Task statement: Rewrite everything from the start of the items down to the line containing "pyautogui.click(x=14, y=190)" as a numbered list, leaving out any blank lines.

--------------------------------------------------

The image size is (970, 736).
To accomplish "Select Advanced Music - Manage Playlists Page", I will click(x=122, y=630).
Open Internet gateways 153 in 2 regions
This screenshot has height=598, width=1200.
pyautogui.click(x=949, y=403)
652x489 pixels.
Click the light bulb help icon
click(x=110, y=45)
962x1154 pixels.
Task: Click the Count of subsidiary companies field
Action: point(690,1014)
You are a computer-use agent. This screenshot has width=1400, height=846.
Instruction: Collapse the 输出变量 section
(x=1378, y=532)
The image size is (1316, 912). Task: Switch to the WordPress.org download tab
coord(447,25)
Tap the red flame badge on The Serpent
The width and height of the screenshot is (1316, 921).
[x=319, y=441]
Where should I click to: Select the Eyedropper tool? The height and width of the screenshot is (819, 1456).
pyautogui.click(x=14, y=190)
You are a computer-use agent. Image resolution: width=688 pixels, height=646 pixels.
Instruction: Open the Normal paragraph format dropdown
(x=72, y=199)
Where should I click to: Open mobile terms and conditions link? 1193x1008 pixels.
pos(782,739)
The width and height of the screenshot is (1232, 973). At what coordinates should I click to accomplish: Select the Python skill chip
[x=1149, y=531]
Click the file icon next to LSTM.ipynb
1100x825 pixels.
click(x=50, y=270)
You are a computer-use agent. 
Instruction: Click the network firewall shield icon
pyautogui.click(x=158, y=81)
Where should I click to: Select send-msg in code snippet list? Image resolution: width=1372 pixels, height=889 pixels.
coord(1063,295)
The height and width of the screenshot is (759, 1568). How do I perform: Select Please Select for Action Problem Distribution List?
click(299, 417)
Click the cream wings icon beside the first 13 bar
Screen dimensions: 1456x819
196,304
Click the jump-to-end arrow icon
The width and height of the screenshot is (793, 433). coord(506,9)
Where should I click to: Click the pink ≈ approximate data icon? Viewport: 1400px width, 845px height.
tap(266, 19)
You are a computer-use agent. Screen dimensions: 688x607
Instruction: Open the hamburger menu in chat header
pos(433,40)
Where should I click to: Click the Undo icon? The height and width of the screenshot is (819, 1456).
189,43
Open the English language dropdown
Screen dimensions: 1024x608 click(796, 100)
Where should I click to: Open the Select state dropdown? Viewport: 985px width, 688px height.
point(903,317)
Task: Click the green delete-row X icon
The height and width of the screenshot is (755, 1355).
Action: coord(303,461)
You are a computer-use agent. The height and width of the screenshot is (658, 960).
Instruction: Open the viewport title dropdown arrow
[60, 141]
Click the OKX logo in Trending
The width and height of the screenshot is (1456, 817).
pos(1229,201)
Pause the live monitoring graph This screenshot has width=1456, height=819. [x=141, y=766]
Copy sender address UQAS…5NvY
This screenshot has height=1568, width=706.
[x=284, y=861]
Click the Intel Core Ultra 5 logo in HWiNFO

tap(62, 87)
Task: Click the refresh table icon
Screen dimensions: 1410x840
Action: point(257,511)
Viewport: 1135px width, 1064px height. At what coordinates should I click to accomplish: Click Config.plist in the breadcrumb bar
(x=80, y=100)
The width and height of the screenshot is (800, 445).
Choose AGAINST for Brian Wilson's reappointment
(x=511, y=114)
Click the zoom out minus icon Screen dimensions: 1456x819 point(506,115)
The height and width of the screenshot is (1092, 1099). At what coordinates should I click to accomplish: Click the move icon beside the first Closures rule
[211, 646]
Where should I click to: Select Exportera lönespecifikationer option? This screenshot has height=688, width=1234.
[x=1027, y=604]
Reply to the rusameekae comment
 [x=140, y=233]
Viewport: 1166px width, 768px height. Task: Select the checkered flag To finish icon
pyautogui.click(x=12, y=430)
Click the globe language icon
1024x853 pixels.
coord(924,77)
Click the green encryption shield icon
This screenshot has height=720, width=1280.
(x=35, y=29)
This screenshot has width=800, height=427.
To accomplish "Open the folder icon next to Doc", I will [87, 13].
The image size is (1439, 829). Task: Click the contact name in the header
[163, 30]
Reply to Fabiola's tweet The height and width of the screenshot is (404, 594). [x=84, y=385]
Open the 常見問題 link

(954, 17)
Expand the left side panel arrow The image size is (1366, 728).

--------------------------------------------------

The answer:
1. The image size is (970, 736).
2. To accomplish "Select Advanced Music - Manage Playlists Page", I will click(x=122, y=630).
3. Open Internet gateways 153 in 2 regions
4. This screenshot has height=598, width=1200.
5. pyautogui.click(x=949, y=403)
6. 652x489 pixels.
7. Click the light bulb help icon
8. click(x=110, y=45)
9. 962x1154 pixels.
10. Task: Click the Count of subsidiary companies field
11. Action: point(690,1014)
12. You are a computer-use agent. This screenshot has width=1400, height=846.
13. Instruction: Collapse the 输出变量 section
14. (x=1378, y=532)
15. The image size is (1316, 912). Task: Switch to the WordPress.org download tab
16. coord(447,25)
17. Tap the red flame badge on The Serpent
18. The width and height of the screenshot is (1316, 921).
19. [x=319, y=441]
20. Where should I click to: Select the Eyedropper tool? The height and width of the screenshot is (819, 1456).
21. pyautogui.click(x=14, y=190)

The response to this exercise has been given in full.